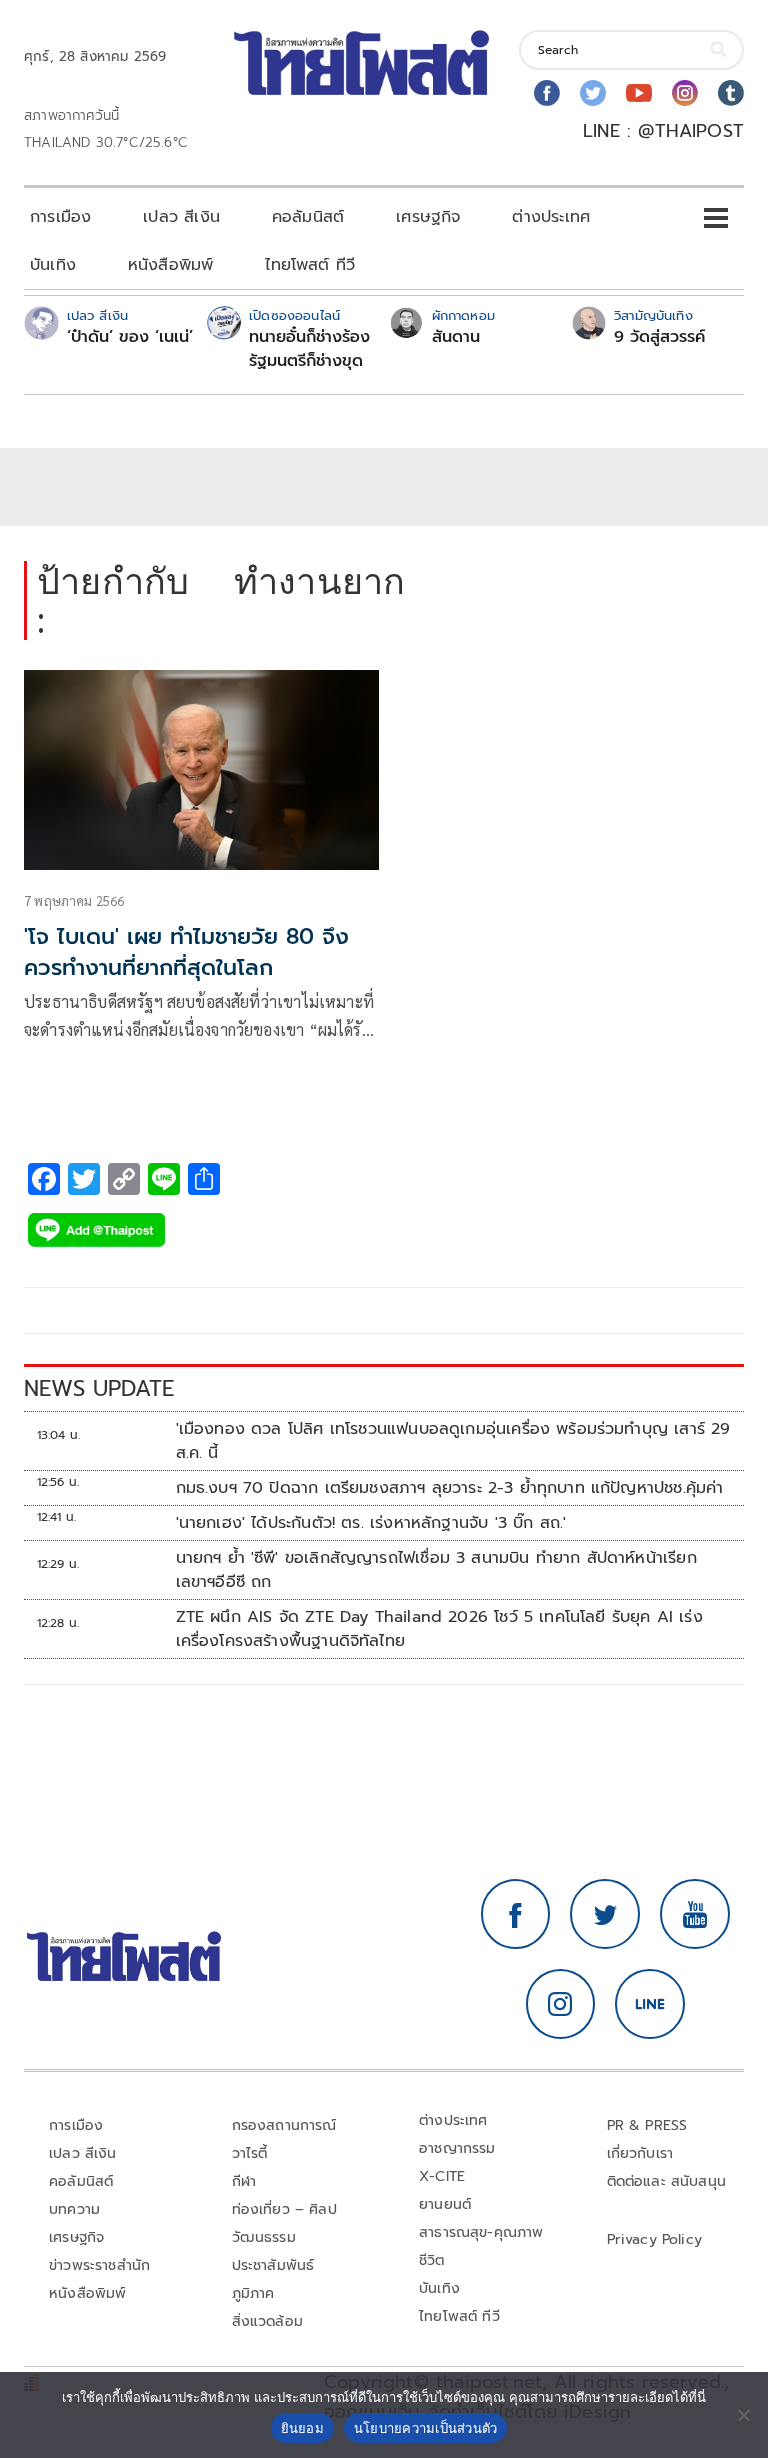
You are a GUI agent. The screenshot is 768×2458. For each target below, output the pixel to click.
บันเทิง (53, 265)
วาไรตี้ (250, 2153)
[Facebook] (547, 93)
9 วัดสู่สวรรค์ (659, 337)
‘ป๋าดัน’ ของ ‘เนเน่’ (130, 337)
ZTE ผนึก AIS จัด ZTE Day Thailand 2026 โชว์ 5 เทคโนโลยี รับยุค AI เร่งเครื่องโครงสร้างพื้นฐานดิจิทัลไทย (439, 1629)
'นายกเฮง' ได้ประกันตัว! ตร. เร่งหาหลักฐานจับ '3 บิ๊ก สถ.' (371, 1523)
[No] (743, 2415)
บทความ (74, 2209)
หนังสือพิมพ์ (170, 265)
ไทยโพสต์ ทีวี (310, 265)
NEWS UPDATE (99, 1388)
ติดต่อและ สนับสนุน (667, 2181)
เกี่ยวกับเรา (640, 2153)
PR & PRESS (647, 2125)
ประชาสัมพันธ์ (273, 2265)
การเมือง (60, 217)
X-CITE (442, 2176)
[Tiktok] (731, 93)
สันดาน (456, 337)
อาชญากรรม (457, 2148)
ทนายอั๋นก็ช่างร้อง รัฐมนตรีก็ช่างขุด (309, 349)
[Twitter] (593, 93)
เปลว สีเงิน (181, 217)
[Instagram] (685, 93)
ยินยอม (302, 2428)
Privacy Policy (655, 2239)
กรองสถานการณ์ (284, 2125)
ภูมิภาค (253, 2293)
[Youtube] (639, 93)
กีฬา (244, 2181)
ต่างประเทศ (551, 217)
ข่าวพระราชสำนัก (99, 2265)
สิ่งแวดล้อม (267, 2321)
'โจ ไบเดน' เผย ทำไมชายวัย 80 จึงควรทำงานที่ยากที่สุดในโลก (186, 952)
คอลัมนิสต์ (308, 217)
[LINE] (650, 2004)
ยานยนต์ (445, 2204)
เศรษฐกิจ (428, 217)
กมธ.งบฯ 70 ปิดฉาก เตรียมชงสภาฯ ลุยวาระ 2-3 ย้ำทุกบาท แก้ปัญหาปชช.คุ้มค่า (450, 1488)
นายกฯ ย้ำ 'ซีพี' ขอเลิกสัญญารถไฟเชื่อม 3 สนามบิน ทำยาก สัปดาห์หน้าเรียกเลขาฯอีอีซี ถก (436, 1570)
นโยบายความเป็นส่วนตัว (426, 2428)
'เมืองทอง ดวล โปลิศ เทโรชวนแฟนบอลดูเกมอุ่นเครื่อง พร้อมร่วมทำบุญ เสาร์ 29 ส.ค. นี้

════════════════

> **BRIEF**
Every line of the material must be returned exactly; leave the images out.

> **RESPONSE TO THIS TASK**
You are a GUI agent. The screenshot is 768×2458. For each target below, output the pixel to click.
บันเทิง (53, 265)
วาไรตี้ (250, 2153)
[Facebook] (547, 93)
9 วัดสู่สวรรค์ (659, 337)
‘ป๋าดัน’ ของ ‘เนเน่’ (130, 337)
ZTE ผนึก AIS จัด ZTE Day Thailand 2026 โชว์ 5 เทคโนโลยี รับยุค AI เร่งเครื่องโครงสร้างพื้นฐานดิจิทัลไทย (439, 1629)
'นายกเฮง' ได้ประกันตัว! ตร. เร่งหาหลักฐานจับ '3 บิ๊ก สถ.' (371, 1523)
[No] (743, 2415)
บทความ (74, 2209)
หนังสือพิมพ์ (170, 265)
ไทยโพสต์ ทีวี (310, 265)
NEWS UPDATE (99, 1388)
ติดต่อและ สนับสนุน (667, 2181)
เกี่ยวกับเรา (640, 2153)
PR & PRESS (647, 2125)
ประชาสัมพันธ์ (273, 2265)
การเมือง (60, 217)
X-CITE (442, 2176)
[Tiktok] (731, 93)
สันดาน (456, 337)
อาชญากรรม (457, 2148)
ทนายอั๋นก็ช่างร้อง รัฐมนตรีก็ช่างขุด (309, 349)
[Twitter] (593, 93)
เปลว สีเงิน (181, 217)
[Instagram] (685, 93)
ยินยอม (302, 2428)
Privacy Policy (655, 2239)
กรองสถานการณ์ (284, 2125)
ภูมิภาค (253, 2293)
[Youtube] (639, 93)
กีฬา (244, 2181)
ต่างประเทศ (551, 217)
ข่าวพระราชสำนัก (99, 2265)
สิ่งแวดล้อม (267, 2321)
'โจ ไบเดน' เผย ทำไมชายวัย 80 จึงควรทำงานที่ยากที่สุดในโลก (186, 952)
คอลัมนิสต์ (308, 217)
[LINE] (650, 2004)
ยานยนต์ (445, 2204)
เศรษฐกิจ (428, 217)
กมธ.งบฯ 70 ปิดฉาก เตรียมชงสภาฯ ลุยวาระ 2-3 ย้ำทุกบาท แก้ปัญหาปชช.คุ้มค่า (450, 1488)
นายกฯ ย้ำ 'ซีพี' ขอเลิกสัญญารถไฟเชื่อม 3 สนามบิน ทำยาก สัปดาห์หน้าเรียกเลขาฯอีอีซี ถก (436, 1570)
นโยบายความเป็นส่วนตัว (426, 2428)
'เมืองทอง ดวล โปลิศ เทโรชวนแฟนบอลดูเกมอุ่นเครื่อง พร้อมร่วมทำบุญ เสาร์ 29 ส.ค. นี้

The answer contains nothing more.